If "Task" shows up in a line of the material, return that line.
Extracted information Block Start
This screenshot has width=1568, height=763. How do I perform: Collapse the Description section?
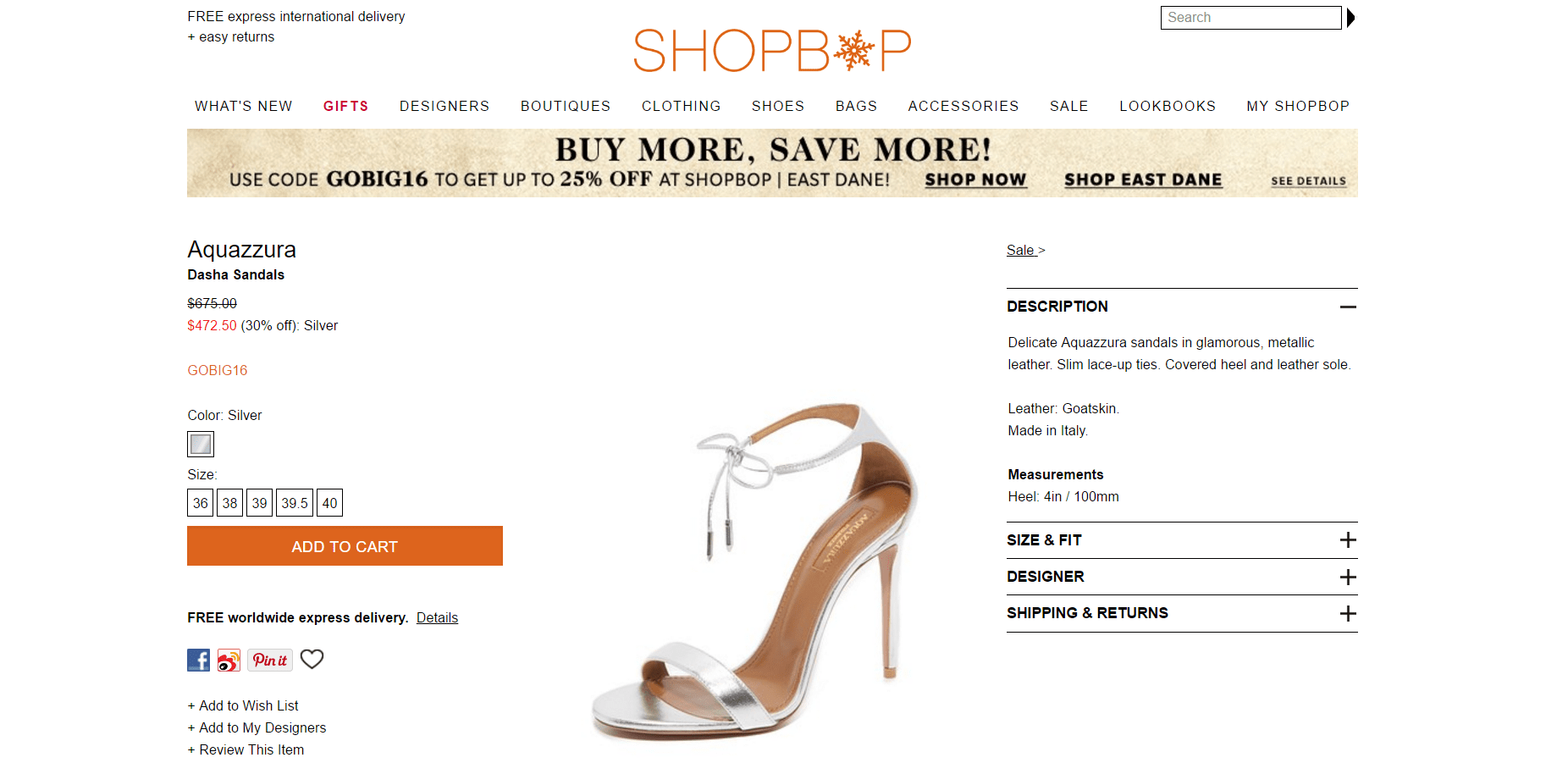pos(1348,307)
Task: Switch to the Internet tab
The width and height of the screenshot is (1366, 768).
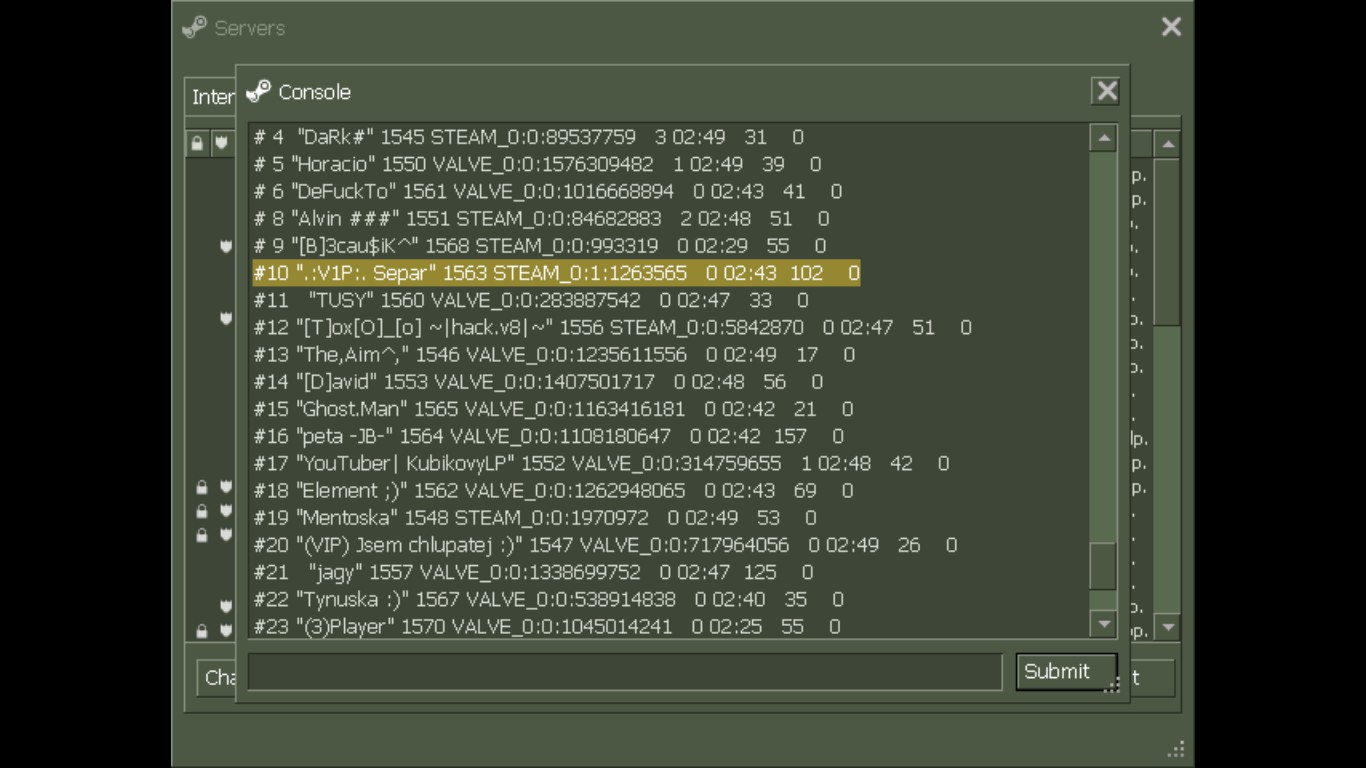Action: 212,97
Extracted information Block End
Extracted information Block Start
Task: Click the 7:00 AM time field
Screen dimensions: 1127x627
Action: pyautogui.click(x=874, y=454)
Extracted information Block End
### Expected output:
Task: Switch to the Internet tab
Task: Click the 7:00 AM time field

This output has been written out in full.